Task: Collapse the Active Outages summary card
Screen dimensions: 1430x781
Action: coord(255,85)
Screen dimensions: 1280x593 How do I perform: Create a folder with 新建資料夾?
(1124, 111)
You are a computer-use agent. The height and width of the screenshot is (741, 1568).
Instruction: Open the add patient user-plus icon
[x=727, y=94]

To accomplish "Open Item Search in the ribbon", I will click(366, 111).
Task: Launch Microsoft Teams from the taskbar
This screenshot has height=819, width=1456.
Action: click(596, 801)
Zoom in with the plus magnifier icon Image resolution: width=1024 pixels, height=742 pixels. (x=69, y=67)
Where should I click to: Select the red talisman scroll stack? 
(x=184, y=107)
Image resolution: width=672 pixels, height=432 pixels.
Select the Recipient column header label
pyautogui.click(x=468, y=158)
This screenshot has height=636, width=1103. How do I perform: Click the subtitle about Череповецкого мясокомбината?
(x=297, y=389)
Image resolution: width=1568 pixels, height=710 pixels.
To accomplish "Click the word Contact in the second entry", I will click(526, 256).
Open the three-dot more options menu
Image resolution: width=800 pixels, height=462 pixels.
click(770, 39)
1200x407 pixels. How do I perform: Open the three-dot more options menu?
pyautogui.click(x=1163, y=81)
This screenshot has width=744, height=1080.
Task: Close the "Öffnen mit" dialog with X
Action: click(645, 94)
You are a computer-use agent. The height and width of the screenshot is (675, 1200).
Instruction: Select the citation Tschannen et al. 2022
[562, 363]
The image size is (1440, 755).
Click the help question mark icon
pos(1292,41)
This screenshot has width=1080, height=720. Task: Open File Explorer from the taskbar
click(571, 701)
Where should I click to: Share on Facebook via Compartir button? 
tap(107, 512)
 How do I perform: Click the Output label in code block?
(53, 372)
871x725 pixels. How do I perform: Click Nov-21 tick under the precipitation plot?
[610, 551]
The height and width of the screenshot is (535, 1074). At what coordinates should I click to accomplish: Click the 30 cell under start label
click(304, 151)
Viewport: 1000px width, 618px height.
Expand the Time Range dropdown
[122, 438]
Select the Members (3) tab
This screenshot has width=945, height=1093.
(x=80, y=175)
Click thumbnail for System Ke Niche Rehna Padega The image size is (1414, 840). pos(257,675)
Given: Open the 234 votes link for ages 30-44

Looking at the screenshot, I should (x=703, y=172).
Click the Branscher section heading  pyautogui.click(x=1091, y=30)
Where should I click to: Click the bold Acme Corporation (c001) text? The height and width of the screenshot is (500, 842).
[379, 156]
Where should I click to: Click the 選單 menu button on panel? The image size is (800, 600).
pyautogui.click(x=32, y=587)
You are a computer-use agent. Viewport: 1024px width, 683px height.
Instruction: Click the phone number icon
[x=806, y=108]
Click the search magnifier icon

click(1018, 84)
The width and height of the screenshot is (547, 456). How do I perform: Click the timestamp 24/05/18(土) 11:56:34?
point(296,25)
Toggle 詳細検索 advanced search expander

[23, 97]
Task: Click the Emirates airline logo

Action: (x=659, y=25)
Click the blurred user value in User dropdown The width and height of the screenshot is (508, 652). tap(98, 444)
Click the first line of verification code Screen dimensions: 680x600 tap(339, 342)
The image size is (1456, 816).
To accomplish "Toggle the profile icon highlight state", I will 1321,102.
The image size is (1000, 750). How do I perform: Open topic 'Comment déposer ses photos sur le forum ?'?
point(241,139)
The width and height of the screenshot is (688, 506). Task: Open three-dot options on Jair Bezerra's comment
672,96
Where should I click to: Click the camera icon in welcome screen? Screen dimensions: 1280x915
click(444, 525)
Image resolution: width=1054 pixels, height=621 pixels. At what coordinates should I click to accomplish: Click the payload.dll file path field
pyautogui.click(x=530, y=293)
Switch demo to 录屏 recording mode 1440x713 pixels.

• [Aim of the exercise]: Only the lines from the one that holds "Toggle 詳細検索 advanced search expander" through the end of the records should appear in the answer, each restated exactly.

• [Result of the task]:
Toggle 詳細検索 advanced search expander

[23, 97]
Task: Click the Emirates airline logo

Action: (x=659, y=25)
Click the blurred user value in User dropdown The width and height of the screenshot is (508, 652). tap(98, 444)
Click the first line of verification code Screen dimensions: 680x600 tap(339, 342)
The image size is (1456, 816).
To accomplish "Toggle the profile icon highlight state", I will 1321,102.
The image size is (1000, 750). How do I perform: Open topic 'Comment déposer ses photos sur le forum ?'?
point(241,139)
The width and height of the screenshot is (688, 506). Task: Open three-dot options on Jair Bezerra's comment
672,96
Where should I click to: Click the camera icon in welcome screen? Screen dimensions: 1280x915
click(444, 525)
Image resolution: width=1054 pixels, height=621 pixels. At what coordinates should I click to accomplish: Click the payload.dll file path field
pyautogui.click(x=530, y=293)
Switch demo to 录屏 recording mode 1440x713 pixels.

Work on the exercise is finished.